O novo trabalho do meu querido diretor irlandês é Belfast, que é baseado em sua infância, sendo, portanto, um filme autobiográfico. Branagh escreveu o roteiro após muita insistência de seu amigo John Sessions, ator de bons filmes como O Mercador de Veneza, de 2004, e O Bom Pastor, de 2006. Os dois eram muito próximos e Kenneth Branagh chegou a dirigir Sessions, no teatro, na montagem de "The Life of Napoleon", durante a temporada de 1986, no Albery Theatre, em Londres. Tema de conversas recorrentes entre os dois, Sessions convenceu Branagh a contar um pouco de sua infância em uma obra autoral. A insistência acabou se tornando o primeiro trabalho escrito e dirigido por Branagh desde A Flauta Mágica, de 2006. Belfast acabou sendo o último trabalho de Sessions, já que o ator faleceu em 2020.

A trama se passa durante um período complicado na Irlanda: O final dos anos 60. Nessa época eram constantes os conflitos entre católicos e protestantes no país e foi neste cenário que Buddy, protagonista do filme cresce com sua família, em um bairro católico de Belfast. Além de preocupar-se com as regras das brincadeiras que trava com os amigos da rua, Buddy precisa também estar atento para qualquer movimentação estranha, pois qualquer vacilo pode custar um joelho ralado ou sua própria vida. Belfast era um lugar violento, perigoso e, como uma granada destravada, está prestes a explodir por conta das tensões entre os católicos e protestantes.

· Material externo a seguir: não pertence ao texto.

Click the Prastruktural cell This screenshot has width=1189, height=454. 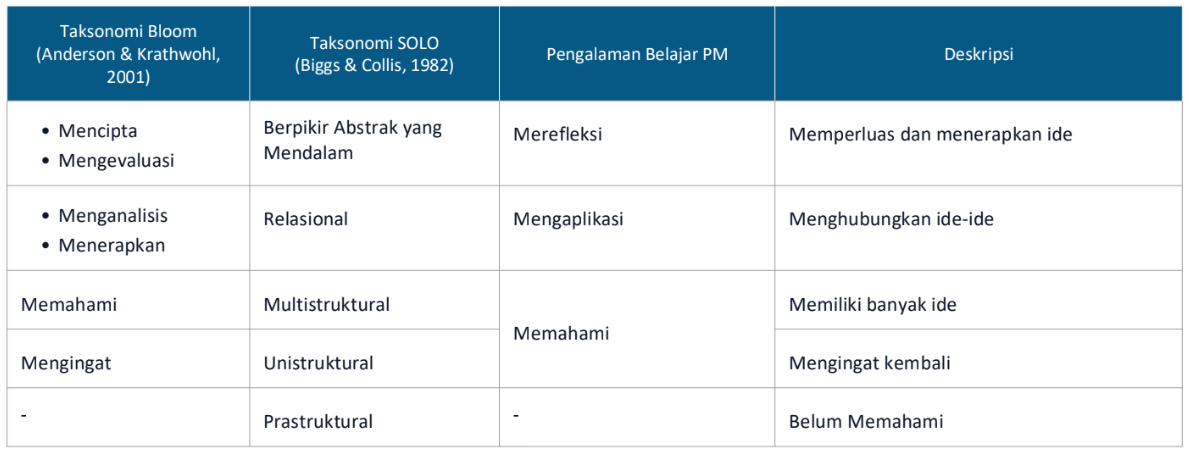coord(318,421)
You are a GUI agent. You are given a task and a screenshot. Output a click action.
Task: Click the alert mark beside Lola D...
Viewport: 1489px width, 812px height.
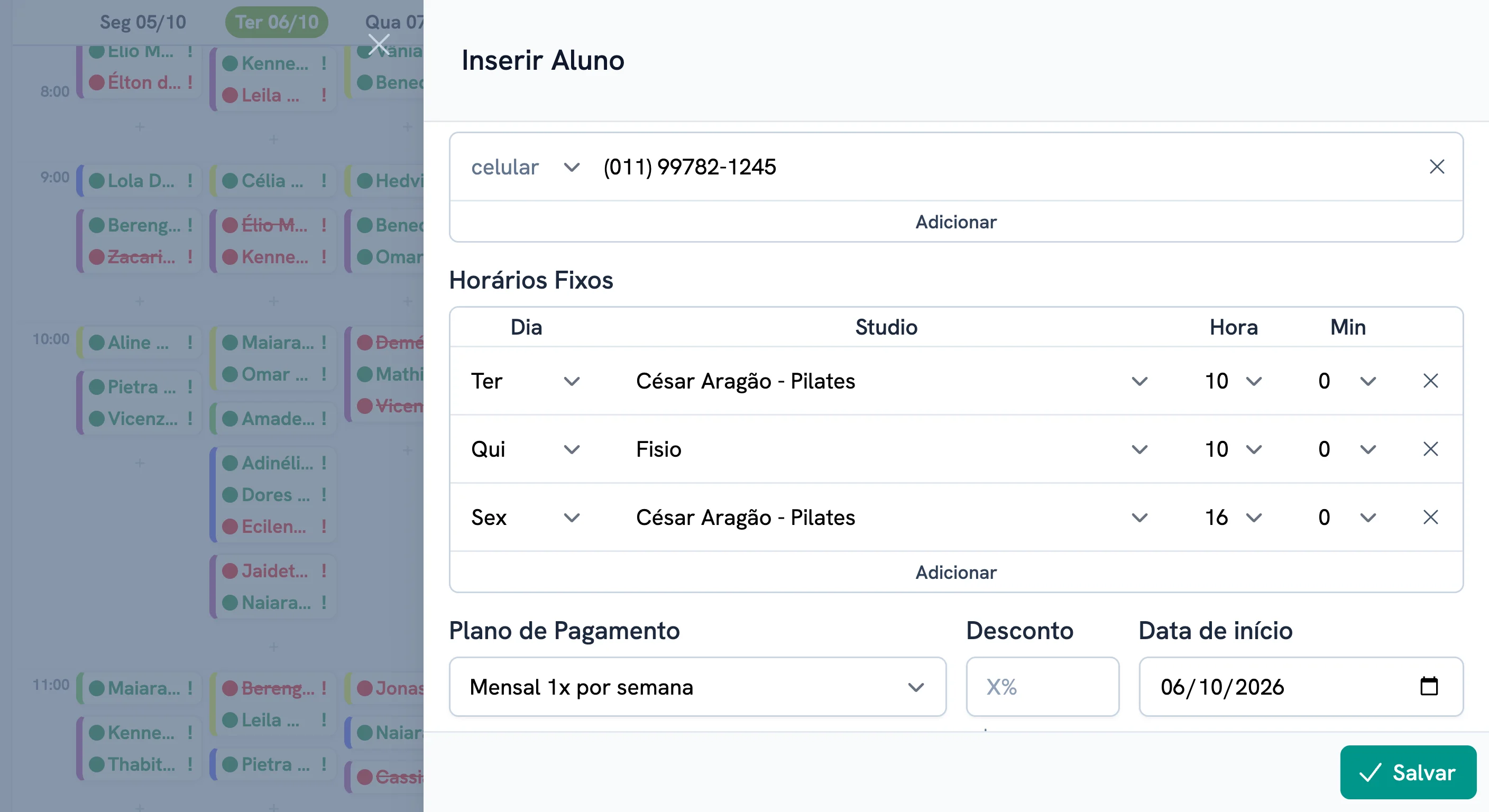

Entre um distúrbio e outro Buddy, além de brincar, ainda arruma tempo para curtir suas séries e filmes favoritos, enquanto seus pais decidem se devem ou não mudar-se dali. Buddy curte as séries Star Trek, e Thunderbirds, assim como os filmes Robin Hood de Chicago e O Homem que Matou o Facínora. Vemos então um pouco da formação de Branagh como cineasta, uma vez que Buddy é seu alter-ego. Temos até mesmo uma cena na qual o menino aparece lendo uma edição do gibi do Thor, uma clara referência ao filme que Branagh viria a realizar 40 anos depois.

Todo o filme é contado sob o olhar atento, curioso e astuto de Buddy. Seus pais, por exemplo, sequer tem nome, e são chamados apenas de "papai" e "mamãe". A compreensão do universo infantil por parte de Branagh é algo tão refinado que é impossível não se emocionar e se colocar na pele daquele menino que, por mais que tenha origem e vivência tão distante e diferente da nossa, é por demais parecido conosco.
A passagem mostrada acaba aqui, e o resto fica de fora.